Hude-Wüsting Zwei Dinge hatte sich Organisator Helmut Urban für die 16. Auflage der Landtage Nord gewünscht: schönes Wetter und viele Besucher – auch um den Austausch von Landwirten und Verbrauchern zu fördern. Und beide Wünsche gingen zum Auftakt der viertägigen Agrar- und Freizeitmesse am Freitag in Erfüllung. Über dem Messegelände in Hude-Wüsting strahlte die Sonne. Und auf den Parkplätzen reihten sich schon in den ersten Stunden die Autos dicht an dicht – nicht nur mit Kennzeichen aus dem Oldenburger Land, sondern auch aus Ostfriesland, dem Bremer Raum und sogar den Niederlanden.
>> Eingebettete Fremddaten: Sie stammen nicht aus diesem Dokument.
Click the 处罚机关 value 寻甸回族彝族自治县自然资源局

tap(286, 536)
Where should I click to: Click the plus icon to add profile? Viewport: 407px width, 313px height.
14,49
So entspannt die Stimmung auf dem Messegelände mit den mehr als 600 Ausstellern war, so klare Worte fanden die Redner zur Eröffnung im Festzelt. Landtage-Organisator Urban hielt ein emotionales Plädoyer für die Bauern. „Mir liegt die Landwirtschaft am Herzen“, sagte er.

„Keine Bittsteller“

Zugleich halte er es nicht mehr aus, „was an Negativ-Image über die Landwirtschaft verbreitet wird“. Es sei „zum Heulen“, sagte er. In der Öffentlichkeit würden die Landwirte häufig heute nur noch als „Bittsteller“ und „Umweltverschmutzer der Nation“ dargestellt. „Wir sind keine Bittsteller. Und wir sind auch nicht die Umweltverschmutzer der Nation“, sagte er. „Wir machen eine vernünftige Landwirtschaft.“

Die Landtage Nord hätten deshalb auch die Aufgabe, „Verbraucher und Landwirtschaft zusammenbringen“, sagte Urban. „Haltet zu den Landwirten, geht positiv mit den Bauern um“, appellierte er an die Gäste.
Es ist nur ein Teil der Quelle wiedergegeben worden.